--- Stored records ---

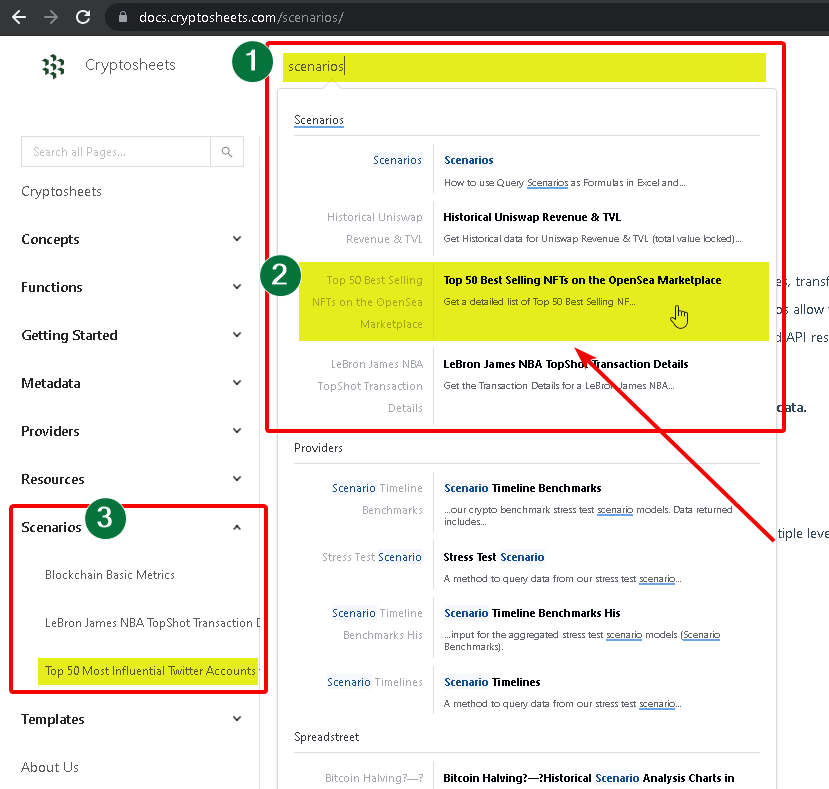Click the Stress Test Scenario result
The height and width of the screenshot is (789, 829).
[493, 557]
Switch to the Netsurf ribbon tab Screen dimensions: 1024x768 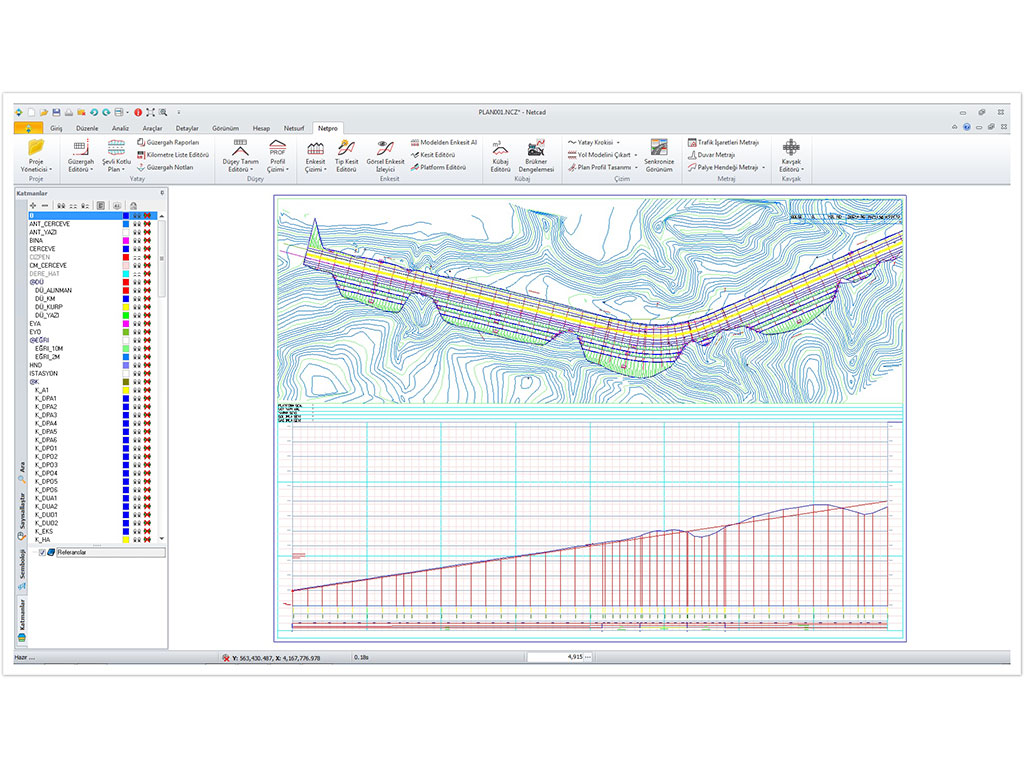pyautogui.click(x=294, y=129)
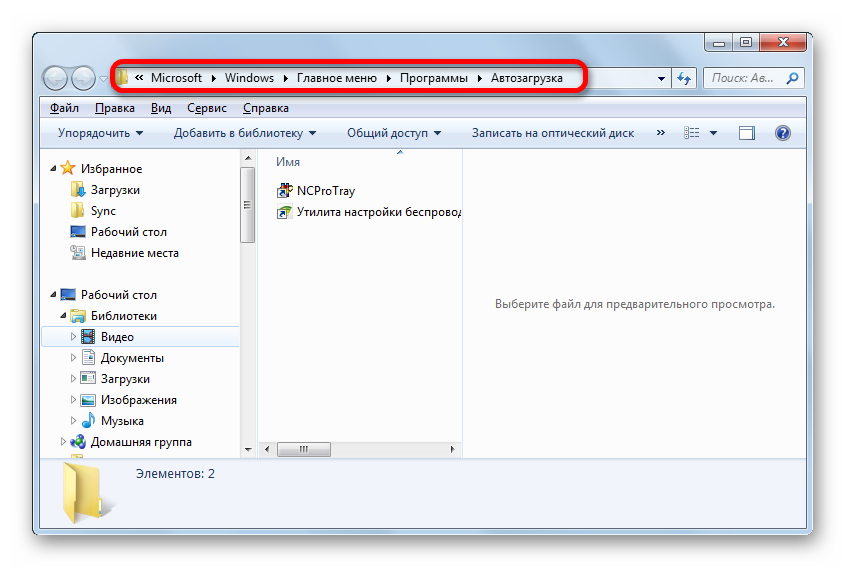Open the Help question mark icon
The height and width of the screenshot is (568, 846).
pos(783,133)
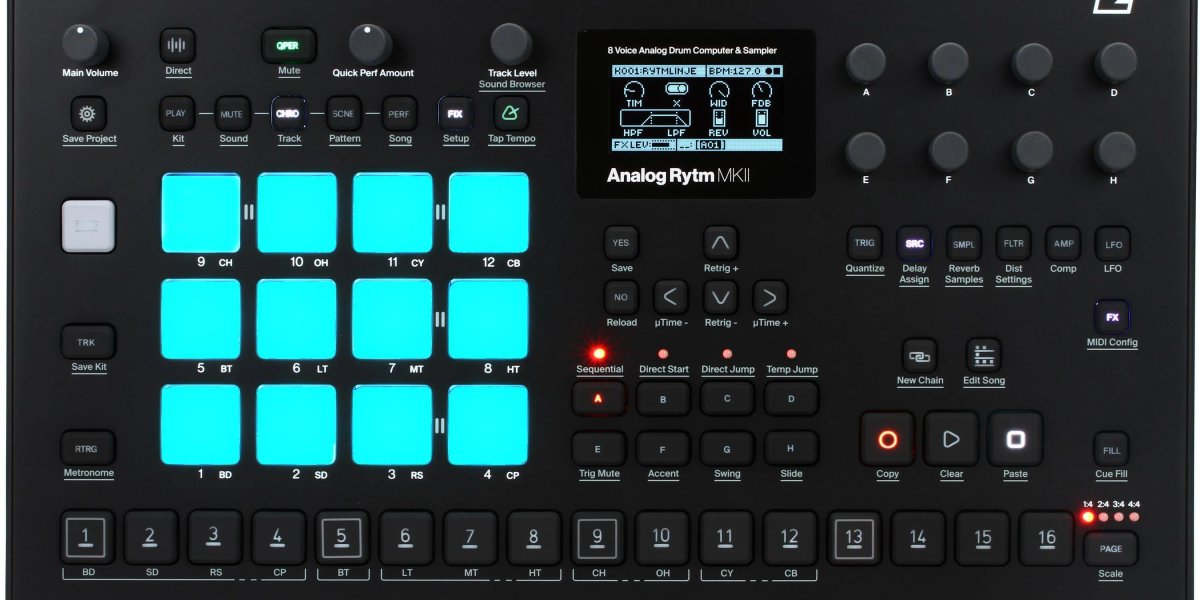The height and width of the screenshot is (600, 1200).
Task: Open the Edit Song screen
Action: pos(983,356)
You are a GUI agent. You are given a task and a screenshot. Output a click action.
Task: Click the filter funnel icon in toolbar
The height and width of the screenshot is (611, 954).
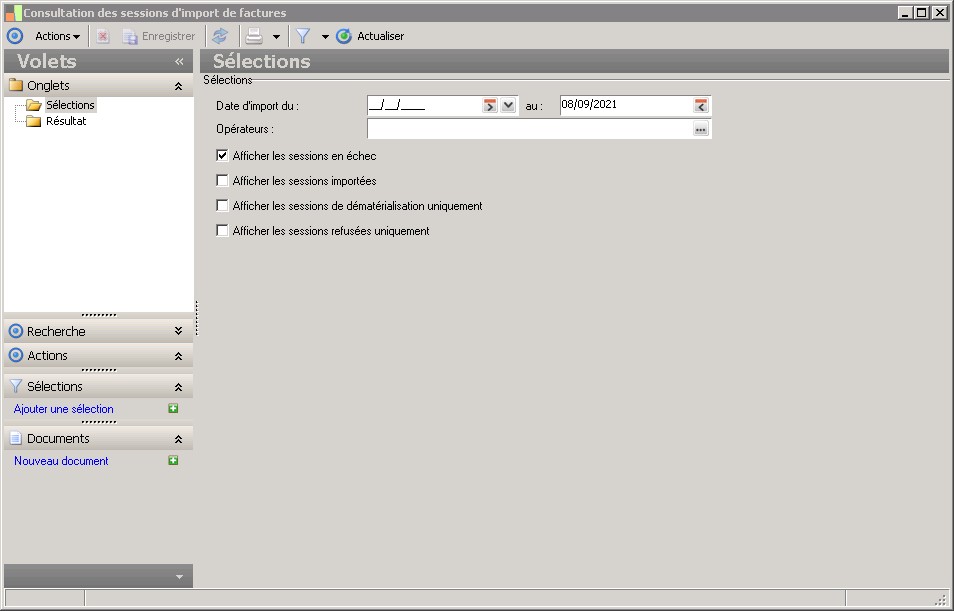point(303,36)
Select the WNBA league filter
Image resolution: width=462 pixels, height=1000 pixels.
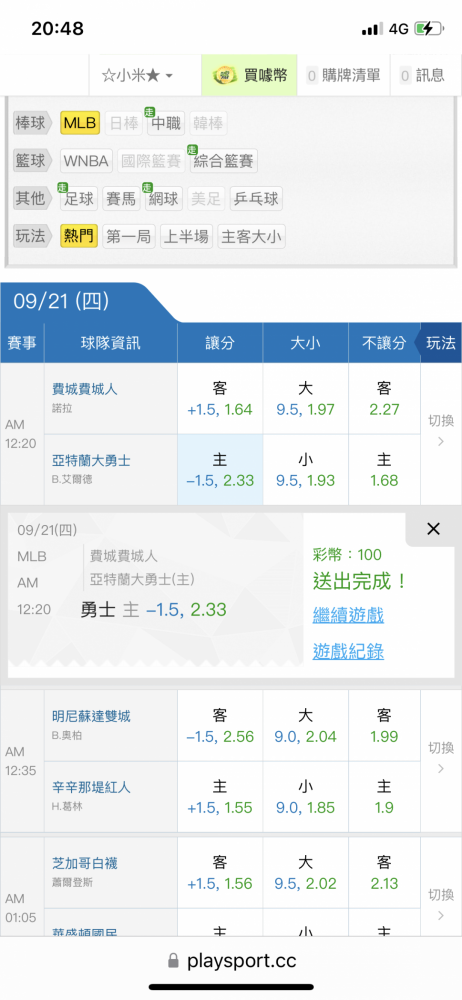coord(87,161)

--- DIRECTIONS ---
Which lines in the records above contain the word "filter"? Copy each one.

--- WRITTEN REPLY ---
Task: Click the filter funnel icon in toolbar
Select the WNBA league filter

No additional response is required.